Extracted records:
▼▼▼
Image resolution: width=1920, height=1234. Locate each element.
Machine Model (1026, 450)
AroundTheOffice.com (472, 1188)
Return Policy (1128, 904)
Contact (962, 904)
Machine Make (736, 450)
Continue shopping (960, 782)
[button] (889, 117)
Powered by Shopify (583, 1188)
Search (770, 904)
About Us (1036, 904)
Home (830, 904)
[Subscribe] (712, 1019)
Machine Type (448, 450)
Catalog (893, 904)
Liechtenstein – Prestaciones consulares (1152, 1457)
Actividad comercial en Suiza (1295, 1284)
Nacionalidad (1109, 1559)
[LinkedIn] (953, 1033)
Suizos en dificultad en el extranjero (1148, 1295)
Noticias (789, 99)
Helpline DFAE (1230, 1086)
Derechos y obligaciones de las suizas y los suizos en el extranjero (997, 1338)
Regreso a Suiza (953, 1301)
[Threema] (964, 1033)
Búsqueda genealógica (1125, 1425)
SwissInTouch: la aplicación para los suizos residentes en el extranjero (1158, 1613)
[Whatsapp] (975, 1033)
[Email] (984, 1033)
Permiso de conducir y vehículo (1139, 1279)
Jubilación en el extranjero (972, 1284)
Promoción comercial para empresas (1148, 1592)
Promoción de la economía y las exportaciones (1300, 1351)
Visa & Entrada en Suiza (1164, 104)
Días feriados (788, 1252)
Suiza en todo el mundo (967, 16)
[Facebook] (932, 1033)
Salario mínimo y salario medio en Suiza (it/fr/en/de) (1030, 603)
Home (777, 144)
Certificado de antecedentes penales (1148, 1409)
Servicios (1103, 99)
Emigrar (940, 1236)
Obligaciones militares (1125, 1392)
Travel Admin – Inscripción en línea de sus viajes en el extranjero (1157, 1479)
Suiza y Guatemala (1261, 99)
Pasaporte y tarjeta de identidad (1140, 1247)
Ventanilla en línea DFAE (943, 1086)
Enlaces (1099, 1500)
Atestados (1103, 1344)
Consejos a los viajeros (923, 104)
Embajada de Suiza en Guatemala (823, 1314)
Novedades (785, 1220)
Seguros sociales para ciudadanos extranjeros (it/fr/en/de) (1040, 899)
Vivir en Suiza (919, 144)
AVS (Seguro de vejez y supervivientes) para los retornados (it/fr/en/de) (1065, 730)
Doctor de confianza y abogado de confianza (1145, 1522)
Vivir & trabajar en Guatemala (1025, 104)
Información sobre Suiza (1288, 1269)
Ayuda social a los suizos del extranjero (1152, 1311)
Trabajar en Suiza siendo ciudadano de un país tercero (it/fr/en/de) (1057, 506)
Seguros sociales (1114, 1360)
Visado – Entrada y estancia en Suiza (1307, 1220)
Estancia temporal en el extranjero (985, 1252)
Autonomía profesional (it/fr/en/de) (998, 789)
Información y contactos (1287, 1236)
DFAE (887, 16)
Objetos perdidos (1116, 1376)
▲▲▲
## WHAT THE EXERCISE ASKS
Return exactly, and only, the lines above starting at the line that contains "Suiza en todo el mundo (967, 16)" and ending at the line that contains "Suiza y Guatemala (1261, 99)".

## SOLUTION
Suiza en todo el mundo (967, 16)
[Facebook] (932, 1033)
Salario mínimo y salario medio en Suiza (it/fr/en/de) (1030, 603)
Home (777, 144)
Certificado de antecedentes penales (1148, 1409)
Servicios (1103, 99)
Emigrar (940, 1236)
Obligaciones militares (1125, 1392)
Travel Admin – Inscripción en línea de sus viajes en el extranjero (1157, 1479)
Suiza y Guatemala (1261, 99)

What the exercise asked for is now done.